On Wednesday, December 9, 2015 at 9:28:23 AM UTC+13, Steve Pope wrote:
> <gyansorova@gmail.com> wrote:
>
> >> On 12/8/2015 12:53 AM, gyansorova@gmail.com wrote:
>
> >>> I was wondering how many of you when sampling signals use
> >>> two concurrent loops. First loop to do the sampling and the
> >>> second for the DSP. You send the data between the two with
> >>> a FIFO. I assume this is way faster than a straight through
> >>> single loop. Of course FPGAs are ok for this but unaware if
> >>> anybody does this on say two processors.
>
> >Two parallel while loops which run independantly of each other (not on
> >the same processor)
>
> You can certainly do this. A major complication would be if you
> had to send data in both directions. If it's one direction only
> (from the first processor to the second processor) than the
> second processor can simply poll the first processor.
>
> If things get too hairy you would either need to write a sychronizaiton
> kernel, or buy (or I suppose, write from scratch) an RTOS. Depending on
> your total project flow, using an RTOS right off the bat might
> be wise.
>
>
> Steve
I was on a course by National Instruments and it appears they have solved all these issues on their compact Rio. It has FPGA and a RTOS and they can communicate through FIFOs and multiple software loops can also communicate. Some of it is quite easy but it appears to be quite challenging to understand the more exotic side of it. They can monitor the jitter in real even and adjust speeds.

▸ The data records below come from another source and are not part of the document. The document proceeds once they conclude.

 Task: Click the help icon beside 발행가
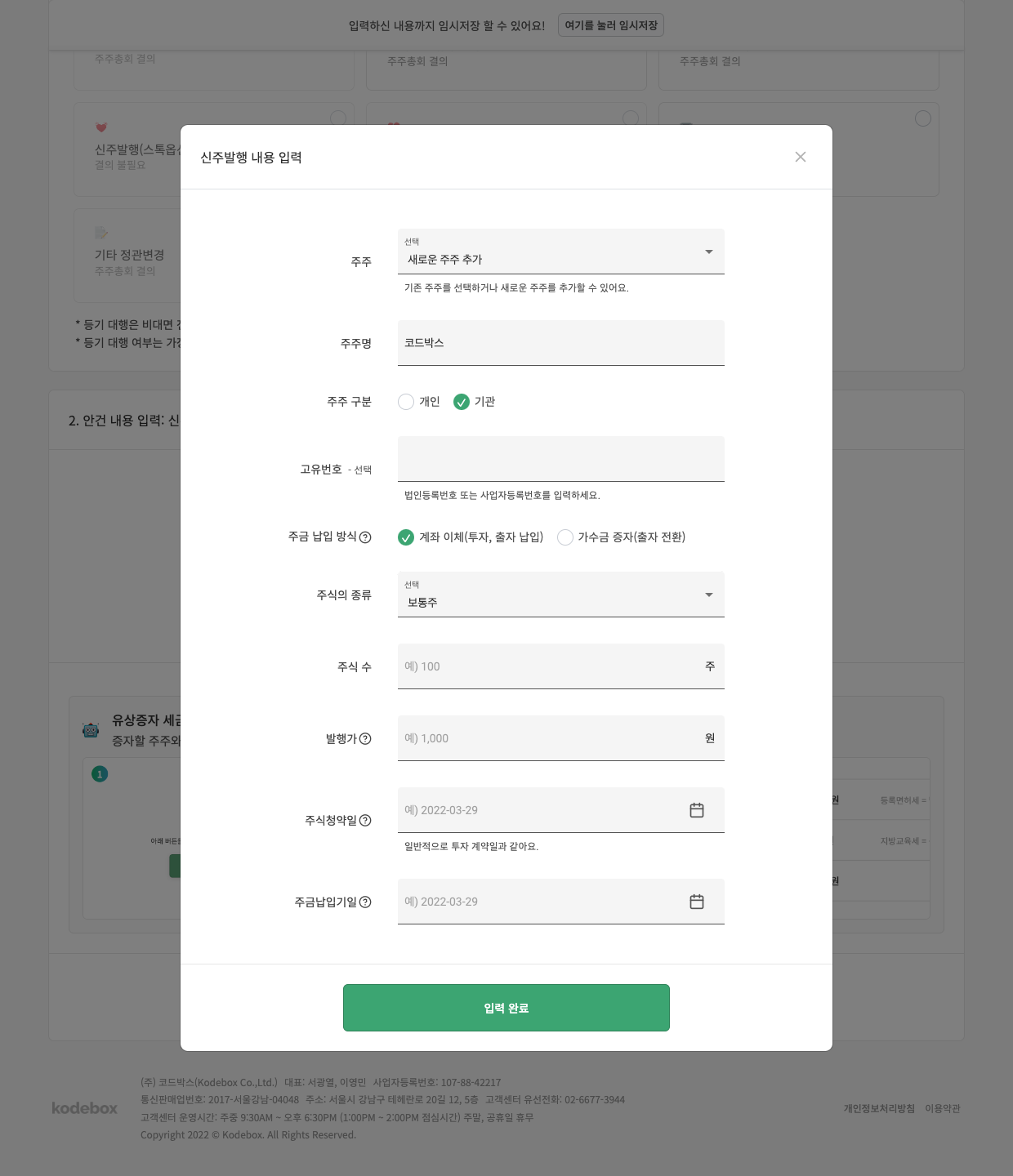click(365, 739)
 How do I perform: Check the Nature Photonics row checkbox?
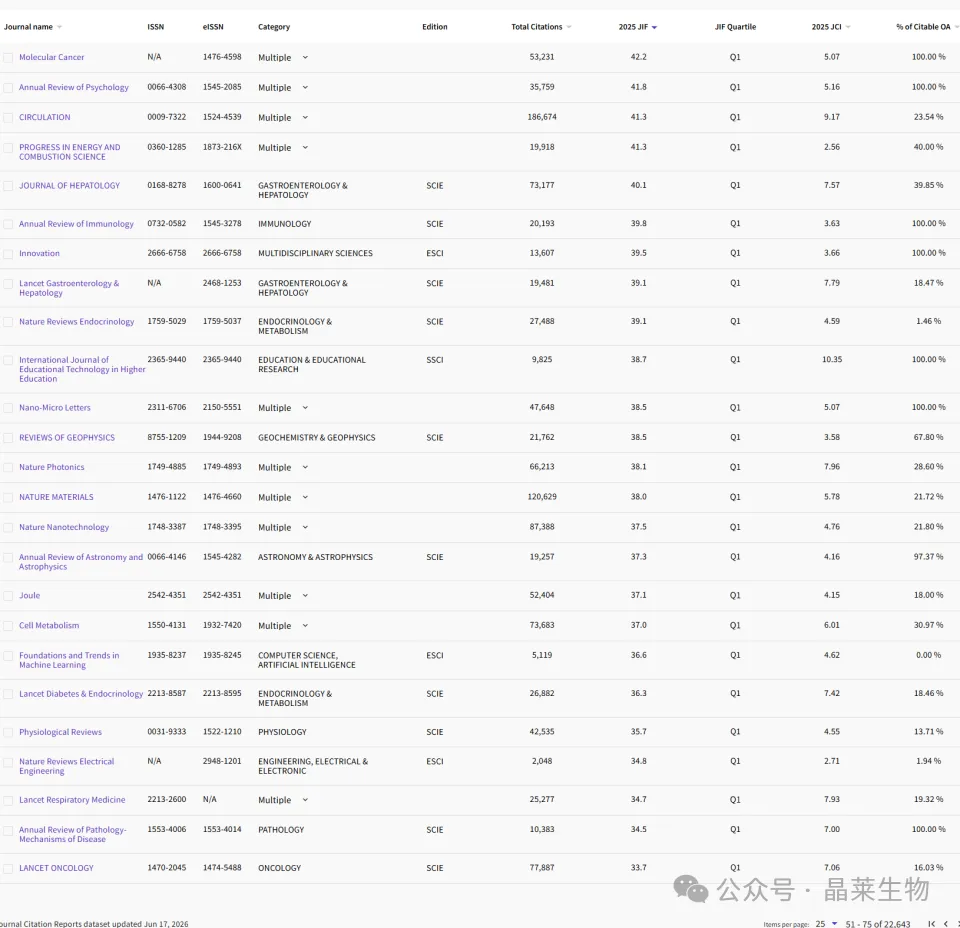tap(8, 467)
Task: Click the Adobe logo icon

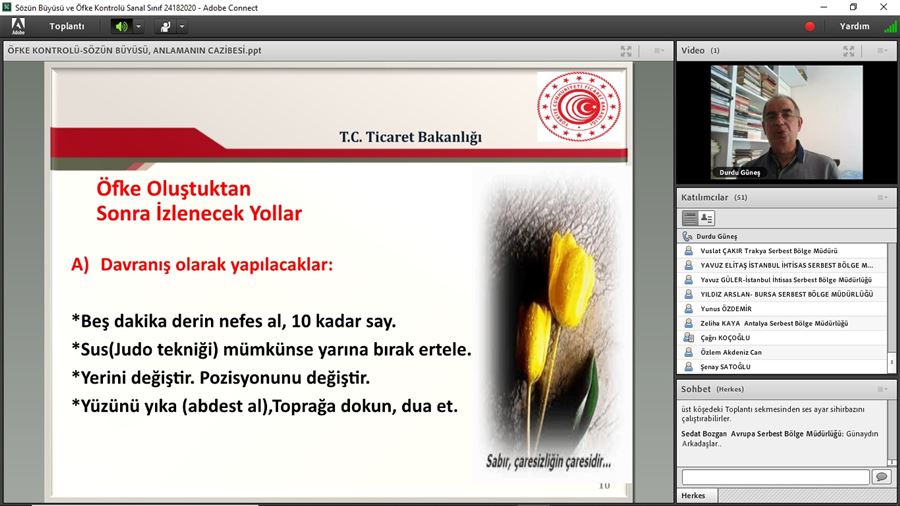Action: pyautogui.click(x=18, y=27)
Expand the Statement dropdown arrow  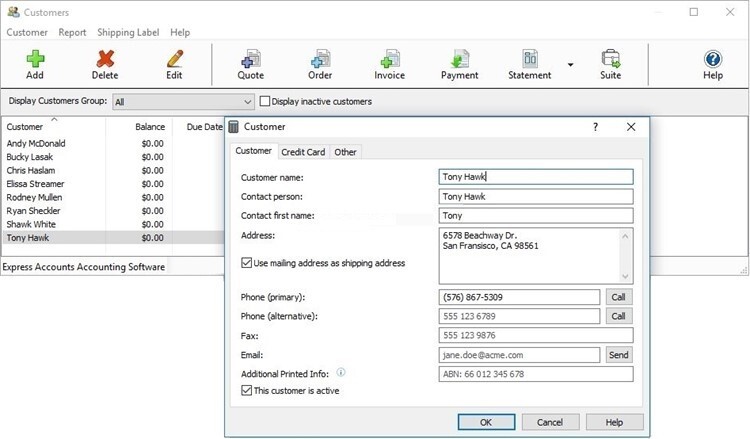(x=571, y=65)
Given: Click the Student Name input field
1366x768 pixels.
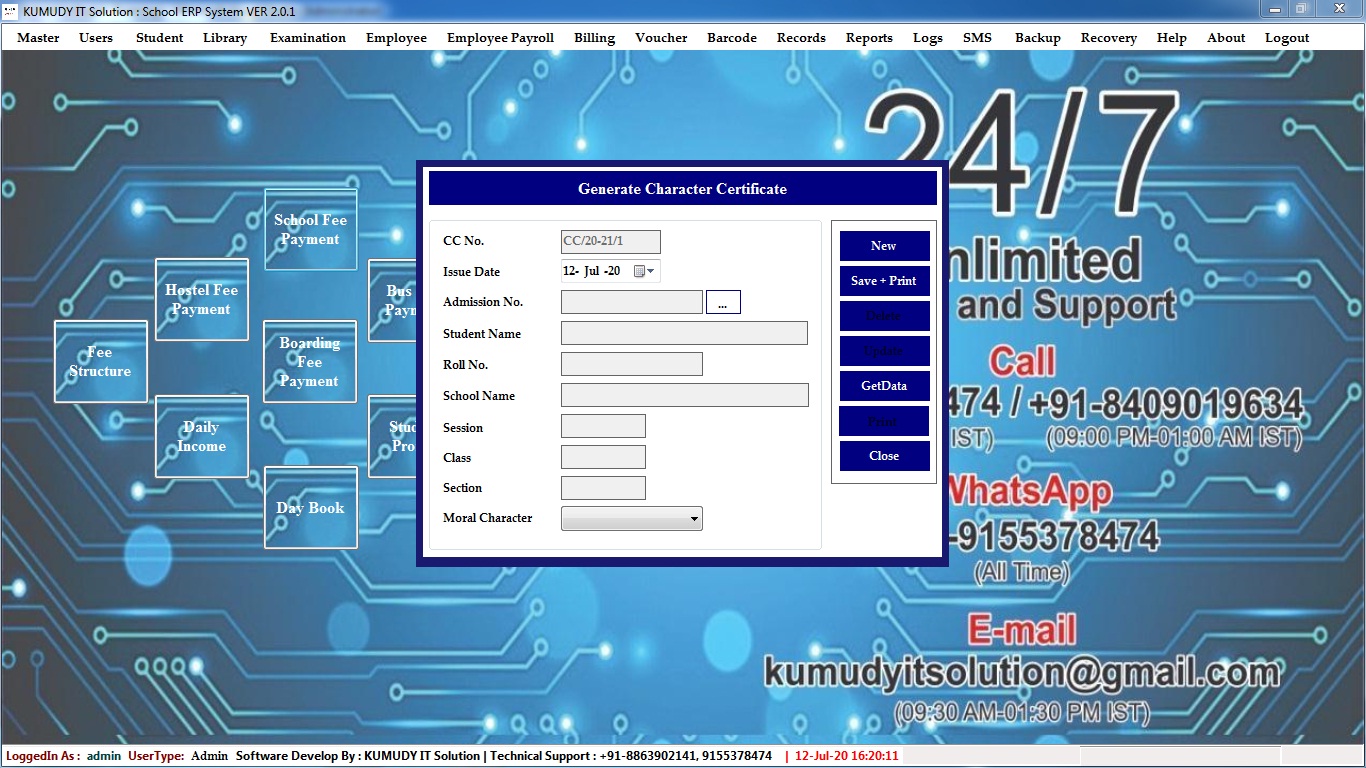Looking at the screenshot, I should point(684,334).
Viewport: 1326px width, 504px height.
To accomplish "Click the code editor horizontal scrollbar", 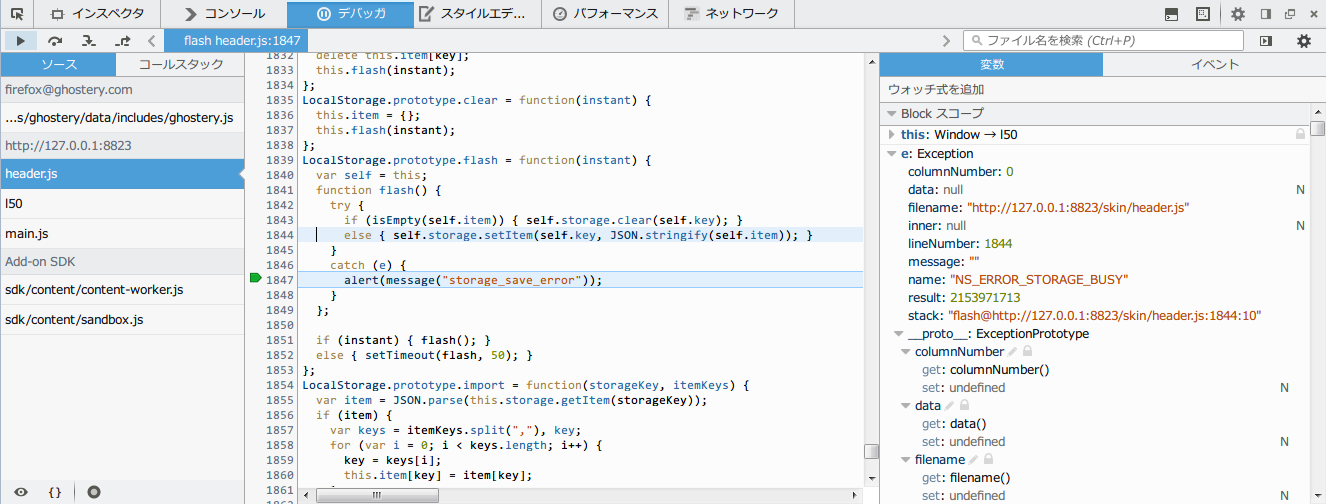I will [375, 495].
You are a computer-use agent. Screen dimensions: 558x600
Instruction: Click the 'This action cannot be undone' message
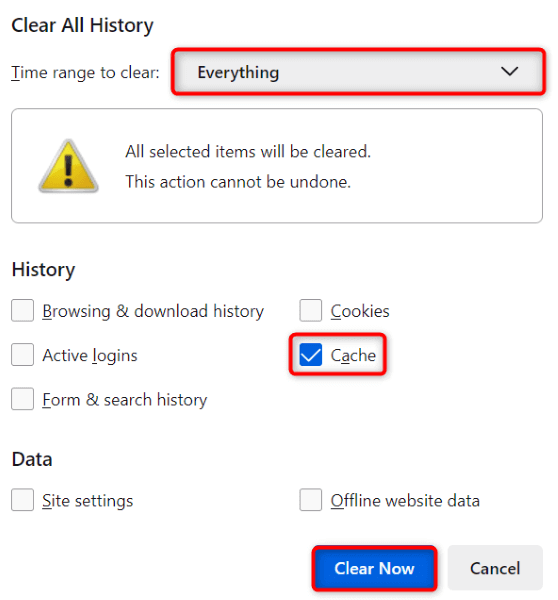238,182
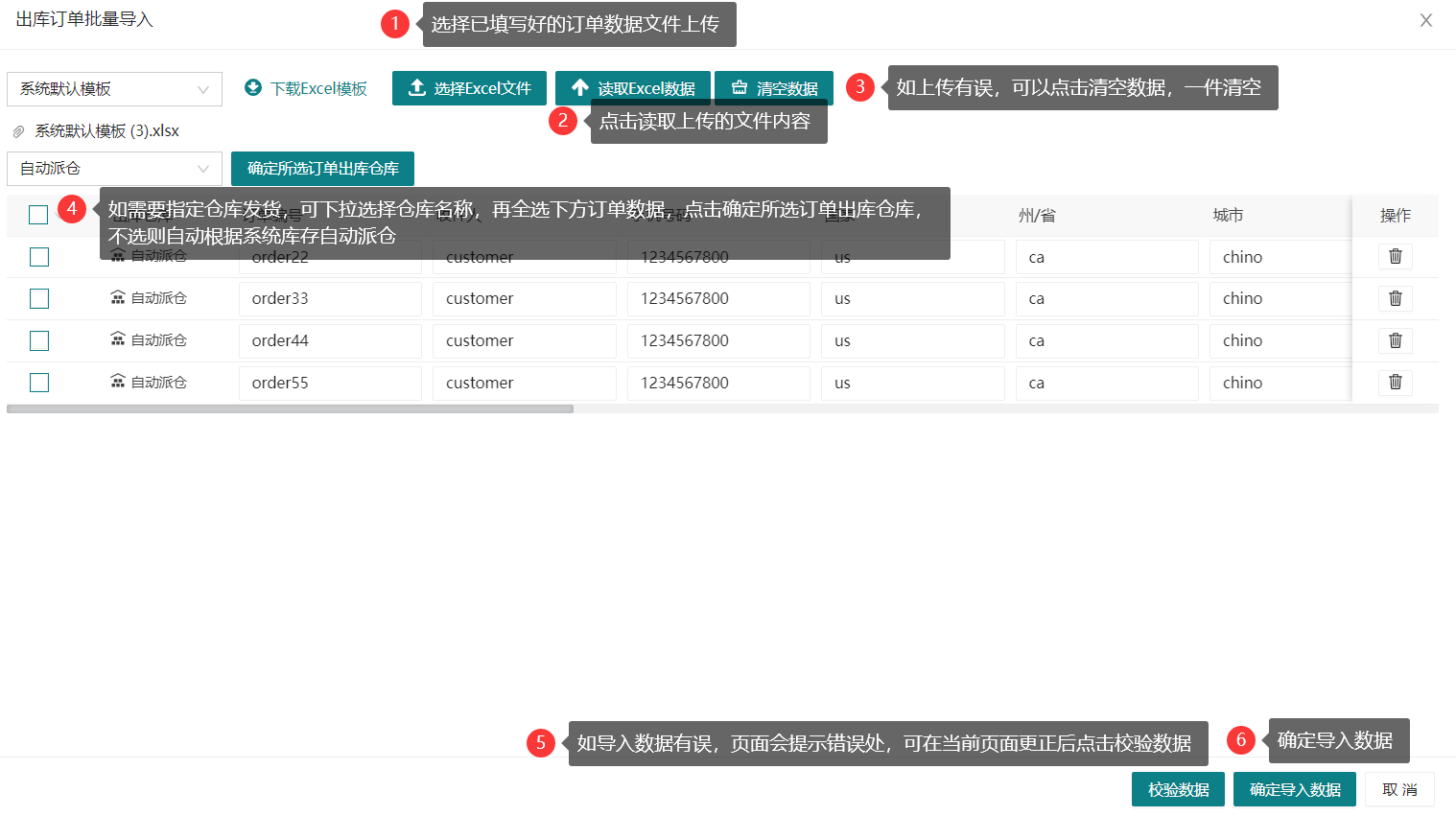
Task: Click trash icon in first order row
Action: click(x=1396, y=256)
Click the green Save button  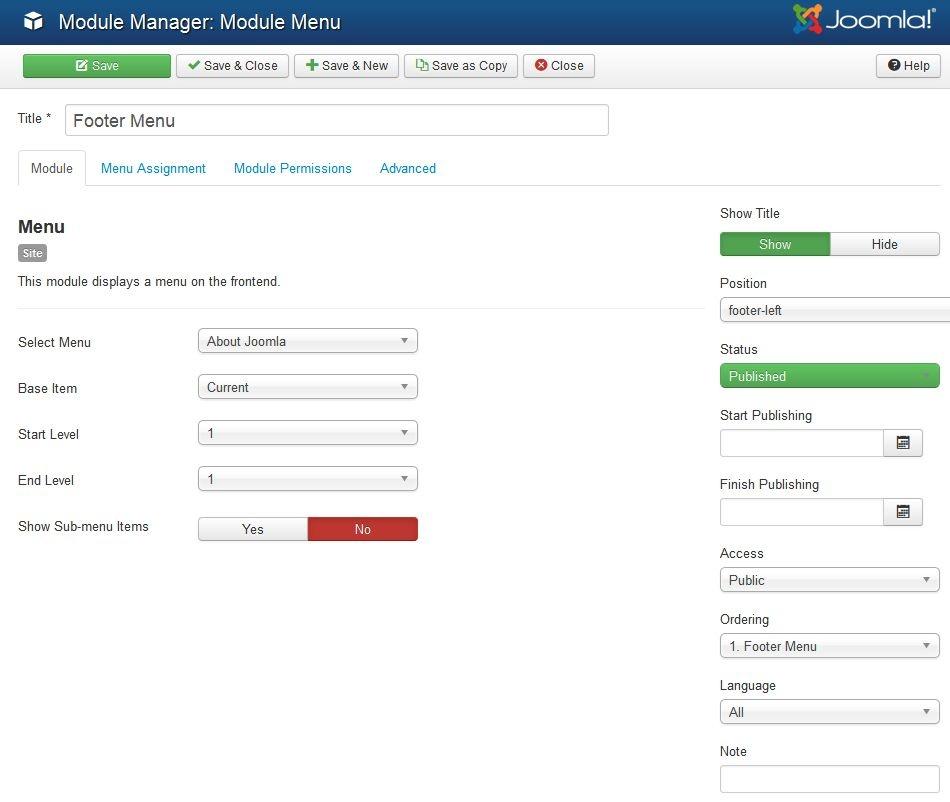click(x=97, y=66)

Very neat stuff but not at all cheap. One of them is controlling the Haldron Collider apparently.
Wouldn't be much use for some applications of course, too expensive.
Reply by Bob Masta●December 9, 20152015-12-09
On Mon, 7 Dec 2015 21:53:47 -0800 (PST),
gyansorova@gmail.com wrote:
>I was wondering how many of you when sampling signals use two concurrent lo=
>ops. First loop to do the sampling and the second for the DSP. You send the=
> data between the two with a FIFO. I assume this is way faster than a strai=
>ght through single loop. Of course FPGAs are ok for this but unaware if any=
>body does this on say two processors.
I suspect that these days most everyone is using some form
of "two concurrent loops" in the sense that the sampling is
treated as a separate process that fills a buffer, and the
DSP is handled by a separate process that reads the buffer.
Whether these run on separate processors, or separate tasks
on a single processor, isn't important to the basic concept.
Either way you need some handshaking to tell when a buffer
is full and needs servicing, whether that is passed as an
interrupt, DMA request, or software message. The choice
will probably depend on "hard" time constraints versus
memory use. You can ride out long intervals between buffer
services with a large-enough queue of buffers, for example.
(Or one really large circular buffer with pointer access.)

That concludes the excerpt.